|Obecnie|
Powietrze było zimniejsze.
Owinęłam się ramionami, obserwując liczne motocykle wraz z ich zawodnikami ustawionymi za linią startu.
Z tłumu wyszedł barczysty mężczyzna i stanął przed nimi.
- Dobry wieczór panowie. Widzę, że mamy dziś wielu silnych uczestników. – spojrzał krótko na Huntera, a potem na Rydera. – Znacie zasady; nie ma żadnych zasad. Niech wygra najlepszy.
Mówiąc to, powoli wyjął pistolet z kieszeni i wycelował nim w górę.
Wstrzymałam oddech, kiedy spojrzałam na Huntera. Patrzył na mnie z nieodgadnionym wyrazem twarzy. Jego usta wykrzywiły się w powolnym uśmiechu, kiedy złapał mój wzrok. Powoli włożył kask, zanim zwrócił swoją uwagę z powrotem do przodu.
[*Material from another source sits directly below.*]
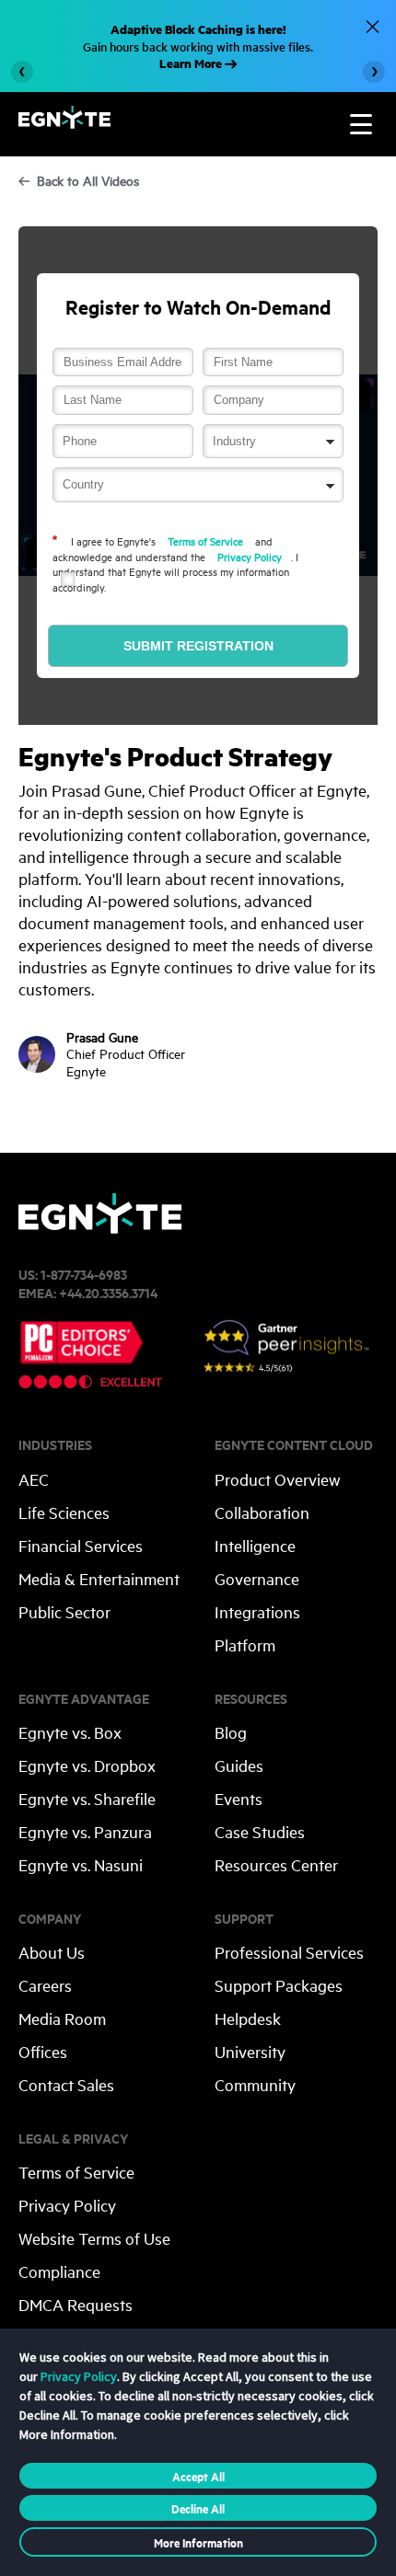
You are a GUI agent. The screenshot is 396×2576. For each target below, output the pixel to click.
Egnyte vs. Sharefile (87, 1798)
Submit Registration (198, 645)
- Gotowi! – krzyknął mężczyzna.
Powietrze wypełnił dźwięk obracających się silników.
Patrzyłam, jak mężczyzna pociągnął za spust.
Hałas wystrzału został przyćmiony przez ryk silników i pisk opon.
Sapnęłam, patrząc, jak motocykle przejeżdżają obok z niewiarygodnie dużą prędkością. Tłum wiwatował i niektórzy zaczęli za nimi biec, ale oczywiście nie mogli nadążyć. Patrzyłam, jak motocykle znikają z pola widzenia, zostawiając za sobą mgłę kurzu i dymu.
Czułam, jak serce podchodzi mi do gardła.
O Boże!
Co, jeśli coś pójdzie nie tak?
Co, jeśli Hunterowi coś się stanie?
Czułam, że panikuję.
- Muszą rozegrać całą rundkę, więc wrócą tutaj, aby zakończyć. – wtrącił się głos Jace'a.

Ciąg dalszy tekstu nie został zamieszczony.